Instruction:
Swap "REVIEW" for "HISTORY" in the lines of data running from the line with "You are a GUI" through the end of the data, and give those lines again with nothing else changed.

Entries:
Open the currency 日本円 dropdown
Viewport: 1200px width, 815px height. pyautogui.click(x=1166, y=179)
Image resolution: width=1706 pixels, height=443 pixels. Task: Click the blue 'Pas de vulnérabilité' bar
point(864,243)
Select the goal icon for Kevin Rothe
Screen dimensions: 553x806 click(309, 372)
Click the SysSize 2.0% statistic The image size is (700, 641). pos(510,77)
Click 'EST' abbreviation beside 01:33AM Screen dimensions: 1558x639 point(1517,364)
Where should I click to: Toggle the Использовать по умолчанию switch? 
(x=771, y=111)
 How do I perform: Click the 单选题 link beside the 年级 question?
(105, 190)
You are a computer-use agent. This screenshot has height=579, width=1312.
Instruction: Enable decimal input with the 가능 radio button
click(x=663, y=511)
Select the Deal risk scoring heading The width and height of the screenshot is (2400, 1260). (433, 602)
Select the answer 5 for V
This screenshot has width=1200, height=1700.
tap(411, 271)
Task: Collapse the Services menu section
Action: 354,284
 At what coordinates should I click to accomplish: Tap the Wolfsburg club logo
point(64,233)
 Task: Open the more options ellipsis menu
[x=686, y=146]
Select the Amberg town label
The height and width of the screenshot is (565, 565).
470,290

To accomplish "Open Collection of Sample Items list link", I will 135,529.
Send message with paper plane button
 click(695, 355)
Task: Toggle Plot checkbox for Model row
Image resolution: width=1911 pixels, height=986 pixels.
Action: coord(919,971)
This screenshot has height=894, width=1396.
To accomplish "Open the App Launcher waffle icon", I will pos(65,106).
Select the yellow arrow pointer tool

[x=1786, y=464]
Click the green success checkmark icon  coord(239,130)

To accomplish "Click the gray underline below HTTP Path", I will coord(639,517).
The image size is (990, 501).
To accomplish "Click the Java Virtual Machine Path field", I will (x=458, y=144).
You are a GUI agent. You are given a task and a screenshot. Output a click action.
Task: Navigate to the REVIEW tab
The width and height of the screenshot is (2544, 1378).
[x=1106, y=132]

Task response:
You are a GUI agent. You are given a task and a screenshot. Output a click action.
Task: Navigate to the HISTORY tab
The width and height of the screenshot is (2544, 1378).
[x=1106, y=132]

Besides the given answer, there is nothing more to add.